Extracted text
—————

Each questioner was responsible for asking one question of each of the two libraries. The questions were randomly assigned to the questioners. In addition, the times for asking the questions were randomly selected within the hours of operation for each service and allocated across questioners. For each service, the hours of operation were arranged sequentially and then the appropriate number of hour slots was selected by using a table of random numbers. To allow for problems in reaching the service, the questioners asked the assigned question at various times during the hour slot. The hours of operation varied across the participating institutions. At the end of each session, the questioner completed the data collection form for the question and either appended a transcript of the session or indicated where the transcript was archived so that it could be obtained.
The pilot used a mixed mode of data analysis. It computed evaluation measures based on question response and the chat transcript. Qualitatively, it analyzed content of the chat transcript to detect patterns, suggest additional research questions, and perhaps establish the basis for quantitative measures.

—————

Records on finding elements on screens
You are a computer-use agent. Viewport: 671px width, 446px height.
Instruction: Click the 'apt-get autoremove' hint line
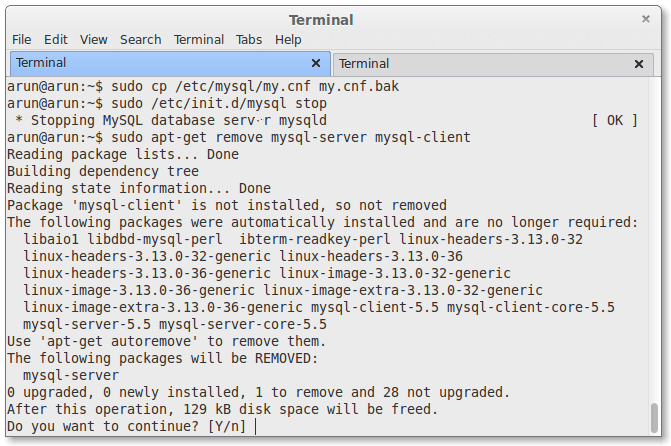[166, 342]
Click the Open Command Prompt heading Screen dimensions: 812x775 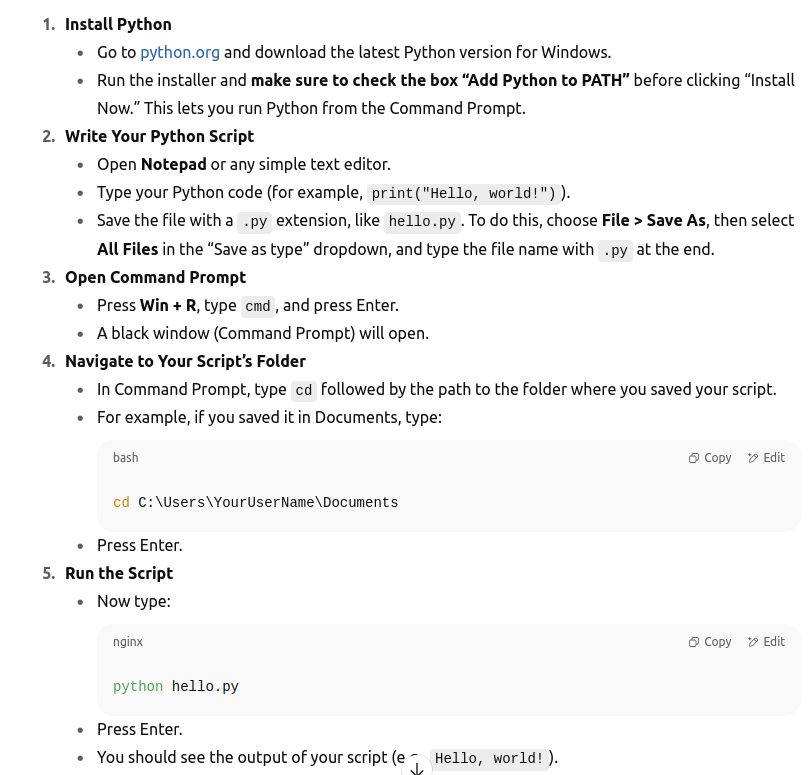(x=155, y=277)
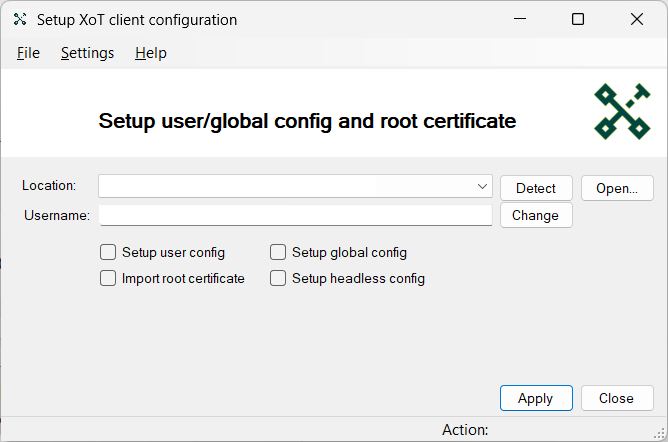Open the Help menu
Screen dimensions: 668x442
(151, 53)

—————

Your tasks
A: In the passage about the library pilot study, how were the questions given out to the questioners?
B: Carry on the passage about the library pilot study from the point where it stops.
These lines have nothing to do with the passage about the library pilot study.

Per-task outputs
A: They were randomly assigned to the questioners.

B:
Content of chat sessions was analyzed iteratively using a constant comparison approach to derive coding categories. Definitions and examples were devised and revised as necessary. The level of analysis was the turn. In chat sessions, as in conversations, the information specialist and questioner typically take turns communicating, with the communication of one individual establishing the direction of subsequent talk and the basis for understanding on the part of each participant [Heritage, 1989]. The coding schema that evolved consisted of 22 relatively specific coding categories reflecting the purpose or function of the turn. These specific categories were subsequently grouped into four major categories: main objectives, housekeeping, social interactions, and system messages. Usually a turn had only one function, but occasionally more than one function was necessary to represent a turn that had multiple sentences addressing different issues. The turns were also coded to indicate the source of the comment, i.e., questioner or information specialist.
Results had implications for future research into service quality and for methodology. The service quality results, although interesting, are based on a very small sample of questions and libraries, but they suggest additional methodological issues and are based on testing elements in the plan for analysis.
Findings Related to Service Quality
The foci for analysis were on: a) the overall session; b) the encounter, i.e., the chat itself; and c) the answer, including the sources used.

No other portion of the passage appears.